**ACTIVITY**
Transcribe the entries that follow exactly as they appear, minus pictures.

Saved data entries

▬▬▬▬▬▬

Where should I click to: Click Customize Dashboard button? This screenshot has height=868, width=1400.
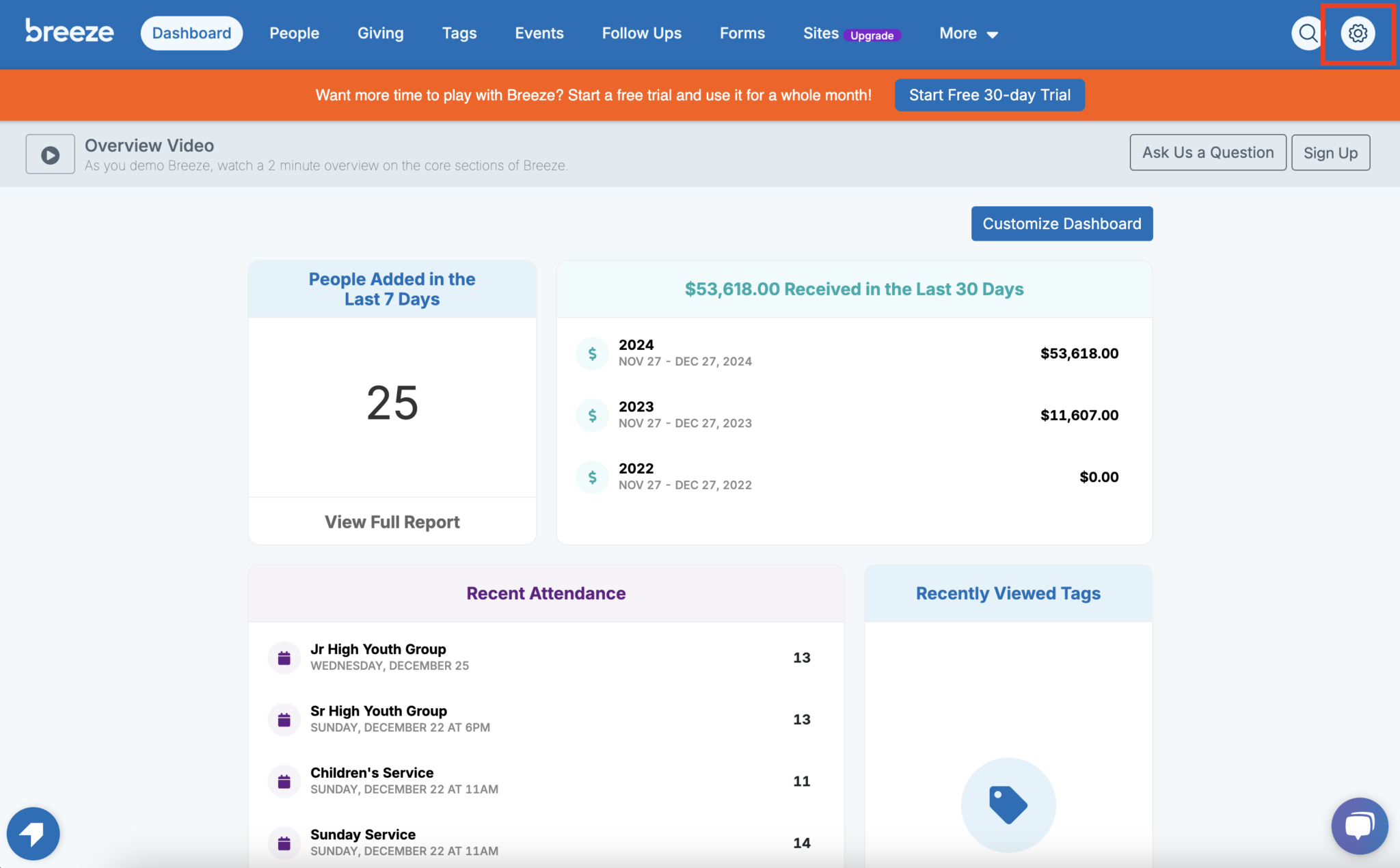pyautogui.click(x=1062, y=223)
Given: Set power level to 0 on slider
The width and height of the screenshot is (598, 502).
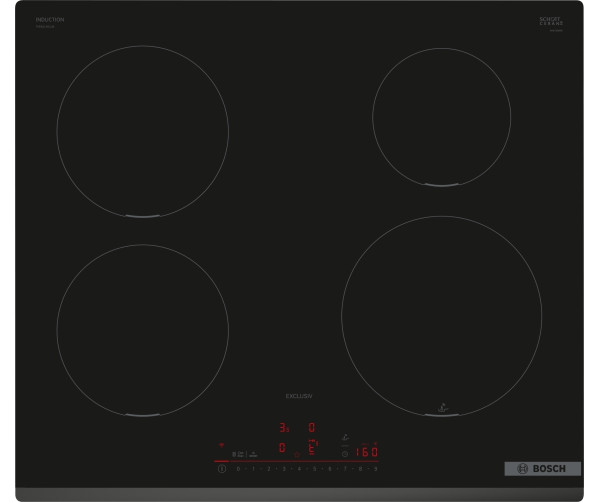Looking at the screenshot, I should pos(238,469).
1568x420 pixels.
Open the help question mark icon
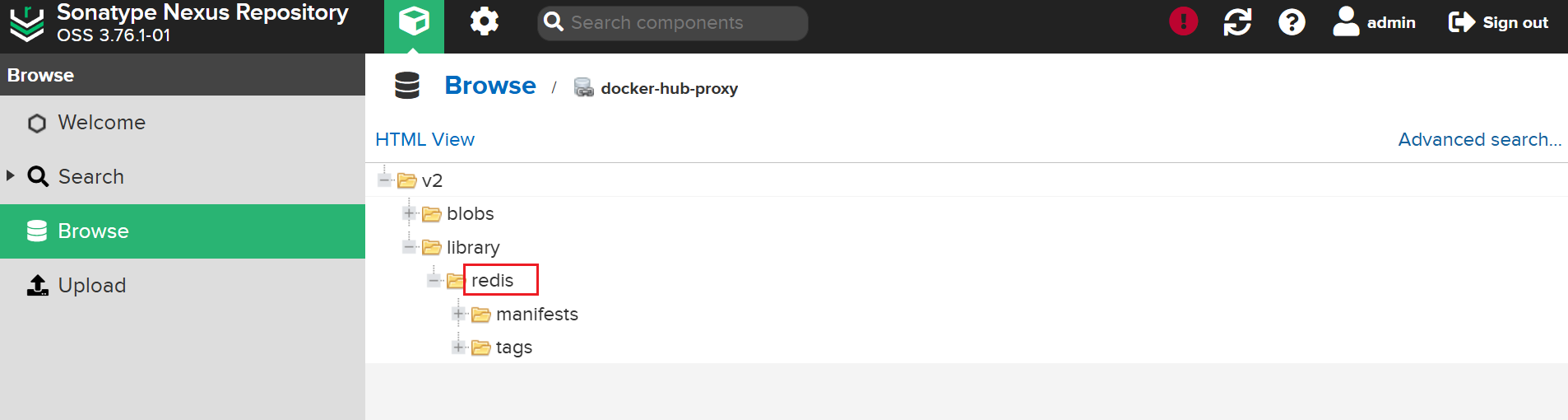[1292, 22]
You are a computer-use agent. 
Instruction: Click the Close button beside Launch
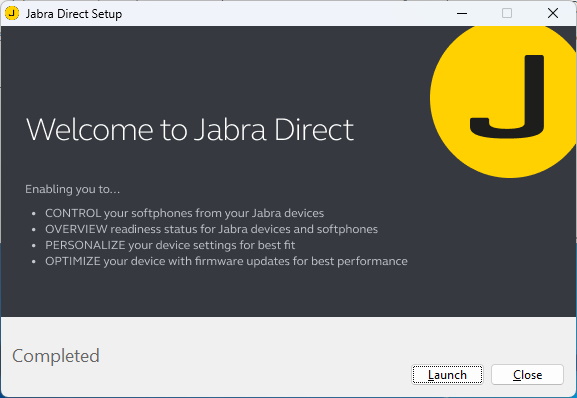[527, 374]
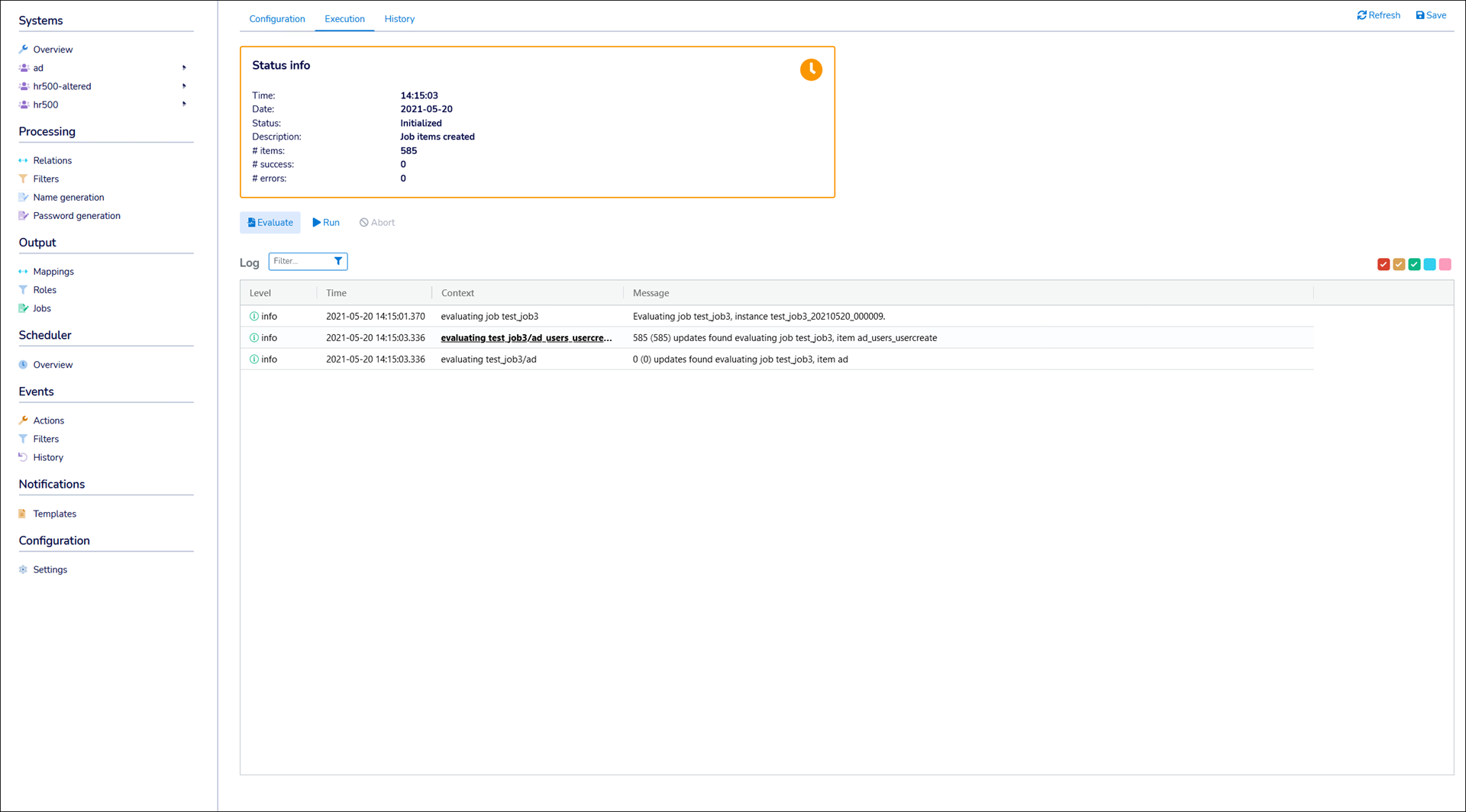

▬▬▬▬▬▬

**THE ANSWER**
Where should I click to: Click Customize Dashboard button? This screenshot has height=868, width=1400.
pyautogui.click(x=1062, y=223)
Given: Set power level to 0 on slider
The width and height of the screenshot is (598, 502).
Looking at the screenshot, I should pos(238,469).
1568x420 pixels.
Open the help question mark icon
[1292, 22]
You are a computer-use agent. 
Instruction: Click the Close button beside Launch
[527, 374]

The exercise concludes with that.